Il presidio a San Gregorio inizia di notte, con un centinaio di persone che vengono subito circondate dalla polizia che impedisce il volantinaggio ai caselli. Crupi, già deferito, viene denunciato. Attimi di tensione si registrano tra alcuni manifestanti e il resto del gruppo. «Erano una decina, credo di Forza Nuova, con un paio di bandiere tricolori – racconta Daniele Oliveri, studente universitario di Informatica – Hanno acceso alcuni fumogeni e insultato i poliziotti. Abbiamo detto loro di smetterla perché altrimenti sarebbe finita male e poco dopo se ne sono andati». Nervosismo anche a metà mattinata, quando un autista decide di fermare il suo camion a bordo strada e aggiungersi alla protesta. Ma la sosta dura solo qualche minuto. L’autotrasportatore inveisce contro le forze dell’ordine: «Chi state difendendo? Noi siamo come voi», urla prima di essere identificato e invitato ad andare via. Ma è un caso isolato, i camion transitano regolarmente e non si fermano. Al casello rimangono agricoltori, artigiani, qualche studente e piccolo imprenditore.
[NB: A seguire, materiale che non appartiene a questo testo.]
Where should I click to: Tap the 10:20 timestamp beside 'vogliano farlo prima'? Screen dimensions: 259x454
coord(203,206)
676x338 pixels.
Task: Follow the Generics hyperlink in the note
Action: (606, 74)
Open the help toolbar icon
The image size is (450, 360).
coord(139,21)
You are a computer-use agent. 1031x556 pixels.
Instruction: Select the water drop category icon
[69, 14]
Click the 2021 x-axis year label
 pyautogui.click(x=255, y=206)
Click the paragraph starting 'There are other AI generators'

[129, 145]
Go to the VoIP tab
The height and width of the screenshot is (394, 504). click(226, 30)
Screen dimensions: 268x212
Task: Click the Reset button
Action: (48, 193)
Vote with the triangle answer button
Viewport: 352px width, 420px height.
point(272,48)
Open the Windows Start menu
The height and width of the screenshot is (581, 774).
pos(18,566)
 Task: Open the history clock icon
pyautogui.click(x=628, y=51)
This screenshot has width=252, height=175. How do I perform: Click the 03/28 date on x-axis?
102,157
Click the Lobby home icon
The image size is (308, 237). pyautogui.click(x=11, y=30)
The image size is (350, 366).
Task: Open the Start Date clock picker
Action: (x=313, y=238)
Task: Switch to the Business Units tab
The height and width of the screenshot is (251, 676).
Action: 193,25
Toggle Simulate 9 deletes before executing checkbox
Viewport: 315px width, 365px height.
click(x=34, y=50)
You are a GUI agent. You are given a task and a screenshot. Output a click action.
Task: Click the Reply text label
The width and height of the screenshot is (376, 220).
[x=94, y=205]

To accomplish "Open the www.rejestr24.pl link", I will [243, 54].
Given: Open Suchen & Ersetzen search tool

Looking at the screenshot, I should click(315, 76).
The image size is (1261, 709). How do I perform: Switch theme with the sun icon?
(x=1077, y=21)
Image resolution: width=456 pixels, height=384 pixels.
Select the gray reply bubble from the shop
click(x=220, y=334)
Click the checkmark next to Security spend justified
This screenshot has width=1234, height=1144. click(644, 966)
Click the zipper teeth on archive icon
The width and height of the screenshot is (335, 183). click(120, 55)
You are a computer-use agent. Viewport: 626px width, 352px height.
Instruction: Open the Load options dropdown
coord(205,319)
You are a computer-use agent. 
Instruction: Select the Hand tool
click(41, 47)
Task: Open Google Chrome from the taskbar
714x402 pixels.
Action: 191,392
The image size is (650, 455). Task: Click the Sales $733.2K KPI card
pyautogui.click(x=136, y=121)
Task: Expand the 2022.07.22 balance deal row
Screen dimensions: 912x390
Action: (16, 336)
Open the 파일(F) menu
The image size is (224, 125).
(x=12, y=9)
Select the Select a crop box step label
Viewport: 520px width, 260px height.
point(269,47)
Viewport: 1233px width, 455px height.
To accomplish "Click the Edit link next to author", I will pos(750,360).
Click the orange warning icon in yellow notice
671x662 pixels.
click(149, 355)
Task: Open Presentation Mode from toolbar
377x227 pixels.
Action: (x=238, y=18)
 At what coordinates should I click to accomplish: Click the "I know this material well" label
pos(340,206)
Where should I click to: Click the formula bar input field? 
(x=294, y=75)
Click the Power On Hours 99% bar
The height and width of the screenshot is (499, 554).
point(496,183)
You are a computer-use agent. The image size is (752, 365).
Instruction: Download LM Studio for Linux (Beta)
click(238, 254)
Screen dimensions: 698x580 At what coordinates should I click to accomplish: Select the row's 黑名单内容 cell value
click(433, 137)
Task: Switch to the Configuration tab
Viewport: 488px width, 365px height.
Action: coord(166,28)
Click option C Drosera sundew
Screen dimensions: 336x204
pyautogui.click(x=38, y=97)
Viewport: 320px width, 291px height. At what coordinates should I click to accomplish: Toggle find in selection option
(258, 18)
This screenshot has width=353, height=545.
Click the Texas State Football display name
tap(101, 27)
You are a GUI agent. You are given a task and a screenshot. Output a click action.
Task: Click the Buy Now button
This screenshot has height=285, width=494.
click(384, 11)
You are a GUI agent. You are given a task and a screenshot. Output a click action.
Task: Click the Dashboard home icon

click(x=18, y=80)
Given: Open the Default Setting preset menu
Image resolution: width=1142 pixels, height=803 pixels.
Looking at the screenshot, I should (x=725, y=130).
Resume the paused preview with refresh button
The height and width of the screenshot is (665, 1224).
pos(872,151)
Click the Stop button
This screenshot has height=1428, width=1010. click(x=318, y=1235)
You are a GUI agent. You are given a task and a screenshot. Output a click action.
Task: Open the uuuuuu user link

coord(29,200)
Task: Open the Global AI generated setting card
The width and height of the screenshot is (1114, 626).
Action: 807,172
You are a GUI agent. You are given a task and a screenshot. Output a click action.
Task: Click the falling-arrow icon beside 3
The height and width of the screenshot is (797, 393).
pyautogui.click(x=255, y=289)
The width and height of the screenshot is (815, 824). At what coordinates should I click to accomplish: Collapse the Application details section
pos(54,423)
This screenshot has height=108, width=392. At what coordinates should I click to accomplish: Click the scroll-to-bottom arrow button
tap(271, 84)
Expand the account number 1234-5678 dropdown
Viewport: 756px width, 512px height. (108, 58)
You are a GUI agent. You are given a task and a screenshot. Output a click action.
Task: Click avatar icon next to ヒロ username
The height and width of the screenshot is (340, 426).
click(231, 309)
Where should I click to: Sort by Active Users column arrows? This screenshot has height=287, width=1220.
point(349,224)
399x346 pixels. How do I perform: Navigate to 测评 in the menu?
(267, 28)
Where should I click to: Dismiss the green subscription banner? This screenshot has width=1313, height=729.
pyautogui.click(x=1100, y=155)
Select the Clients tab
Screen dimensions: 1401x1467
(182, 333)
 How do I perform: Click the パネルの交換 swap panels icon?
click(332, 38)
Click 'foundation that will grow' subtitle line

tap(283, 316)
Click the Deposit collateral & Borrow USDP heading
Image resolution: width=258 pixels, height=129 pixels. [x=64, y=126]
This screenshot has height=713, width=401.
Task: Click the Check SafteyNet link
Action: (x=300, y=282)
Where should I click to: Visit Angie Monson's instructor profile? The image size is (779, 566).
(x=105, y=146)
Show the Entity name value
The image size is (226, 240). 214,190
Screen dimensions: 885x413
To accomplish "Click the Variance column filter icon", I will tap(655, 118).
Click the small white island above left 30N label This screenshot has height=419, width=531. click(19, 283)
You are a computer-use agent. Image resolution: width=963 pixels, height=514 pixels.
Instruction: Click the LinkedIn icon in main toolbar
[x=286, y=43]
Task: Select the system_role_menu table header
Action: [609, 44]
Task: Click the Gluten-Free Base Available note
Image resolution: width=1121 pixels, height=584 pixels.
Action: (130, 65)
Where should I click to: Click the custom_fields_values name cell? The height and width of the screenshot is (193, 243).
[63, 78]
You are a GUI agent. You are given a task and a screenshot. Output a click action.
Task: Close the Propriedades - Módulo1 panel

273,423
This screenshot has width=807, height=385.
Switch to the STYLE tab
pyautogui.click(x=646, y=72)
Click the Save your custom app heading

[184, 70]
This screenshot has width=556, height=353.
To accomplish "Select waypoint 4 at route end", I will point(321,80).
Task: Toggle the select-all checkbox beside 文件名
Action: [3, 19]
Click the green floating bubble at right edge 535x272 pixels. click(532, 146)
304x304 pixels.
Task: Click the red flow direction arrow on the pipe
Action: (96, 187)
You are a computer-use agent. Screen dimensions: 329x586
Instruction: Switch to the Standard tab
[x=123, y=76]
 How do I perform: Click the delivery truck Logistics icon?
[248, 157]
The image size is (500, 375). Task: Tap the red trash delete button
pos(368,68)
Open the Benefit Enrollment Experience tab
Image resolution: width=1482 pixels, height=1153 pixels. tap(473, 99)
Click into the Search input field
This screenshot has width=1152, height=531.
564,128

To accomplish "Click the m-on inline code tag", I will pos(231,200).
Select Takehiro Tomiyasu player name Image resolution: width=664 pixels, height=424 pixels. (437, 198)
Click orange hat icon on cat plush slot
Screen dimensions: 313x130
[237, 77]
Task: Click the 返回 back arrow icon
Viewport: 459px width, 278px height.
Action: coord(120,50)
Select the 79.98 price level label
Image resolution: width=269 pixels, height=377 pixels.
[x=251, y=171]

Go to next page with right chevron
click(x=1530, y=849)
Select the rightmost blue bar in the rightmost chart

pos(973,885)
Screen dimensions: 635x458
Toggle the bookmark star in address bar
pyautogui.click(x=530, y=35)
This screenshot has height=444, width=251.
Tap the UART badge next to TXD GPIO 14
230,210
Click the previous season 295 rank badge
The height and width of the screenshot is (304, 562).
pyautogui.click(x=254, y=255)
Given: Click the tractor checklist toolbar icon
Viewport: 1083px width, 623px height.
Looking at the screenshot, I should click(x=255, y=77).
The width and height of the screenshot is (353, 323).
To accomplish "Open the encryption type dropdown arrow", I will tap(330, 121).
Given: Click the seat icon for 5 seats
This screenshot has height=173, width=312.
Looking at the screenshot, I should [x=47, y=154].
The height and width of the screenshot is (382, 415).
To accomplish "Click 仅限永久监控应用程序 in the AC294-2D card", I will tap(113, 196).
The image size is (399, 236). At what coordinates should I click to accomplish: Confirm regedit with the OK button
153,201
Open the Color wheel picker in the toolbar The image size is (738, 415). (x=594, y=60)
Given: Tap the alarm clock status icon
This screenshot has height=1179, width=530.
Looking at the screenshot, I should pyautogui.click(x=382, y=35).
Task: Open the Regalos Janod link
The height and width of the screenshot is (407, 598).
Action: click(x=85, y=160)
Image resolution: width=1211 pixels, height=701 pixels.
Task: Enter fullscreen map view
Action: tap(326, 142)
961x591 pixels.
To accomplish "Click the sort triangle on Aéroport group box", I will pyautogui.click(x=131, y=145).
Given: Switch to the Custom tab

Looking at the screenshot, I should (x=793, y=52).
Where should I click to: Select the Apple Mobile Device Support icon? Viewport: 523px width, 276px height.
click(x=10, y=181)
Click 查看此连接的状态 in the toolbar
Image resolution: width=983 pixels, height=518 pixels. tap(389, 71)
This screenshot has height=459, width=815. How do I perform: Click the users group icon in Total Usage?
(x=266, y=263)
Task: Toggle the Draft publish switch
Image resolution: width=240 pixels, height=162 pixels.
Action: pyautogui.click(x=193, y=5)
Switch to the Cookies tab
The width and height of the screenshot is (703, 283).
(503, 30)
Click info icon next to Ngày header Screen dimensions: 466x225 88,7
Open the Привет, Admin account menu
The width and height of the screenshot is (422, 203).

«Ho una ditta di giardinaggio – spiega Andrea Placenti, 20 anni – Gli affari non vanno male ma sento il dovere di protestare. Un sistema che regala incentivi alle grandi imprese e lascia morire i piccoli, è destinato a fallire». Salvatore Mari negli ultimi anni è stato costretto a licenziare cinque operai e chiudere sei botteghe di articoli in cuoio nella provincia di Catania. «Lotto anche per chi non si può permettere di compare i miei prodotti, ma non ha il coraggio di scendere in strada. Se stavolta non scoppia la rivoluzione sarà stata una buffonata», promette. Anime diverse tenute insieme dall’obiettivo, prettamente politico. Non ci sono rivendicazioni di categoria, nessuno sconto sul carburante come chiesto due anni fa. «Lo scopo è buttare fuori dal Parlamento tutti i venduti. Toglierli tutto, come hanno fatto con la mafia», aggiunge Mari.

Di infiltrazioni criminali si continua a parlare. Dopo quelle accertate del gennaio del 2012 nel settore degli autotrasportatori e le minacce comparse in questi giorni nell’Agrigentino, i timori sono fondati. «Siamo contrari alla mafia – sottolinea Mari – Ma non posso chiedere la fedina penale a tutti quelli che si avvicinano a noi. La mafia è rimasta solo in Parlamento». La protesta si trasferisce in centro. Sotto un gazebo in piazza Università, Carlo Siena, piccolo artigiano che ha sposato la causa dei Forconi, fa vibrare le casse con voce possente. «Studenti, scendete in strada, stiamo protestando anche per voi, se state a casa nessuno vi aiuta, i politici non hanno più niente da promettervi», tuona al microfono. Ma l’unione tra lavoratori e studenti non avviene, almeno per oggi. «La piazza – promette Siena – resterà nei prossimi giorni punto di informazione e di raccolta di una protesta che cambierà modalità, ma resterà sempre democratica e pacifica».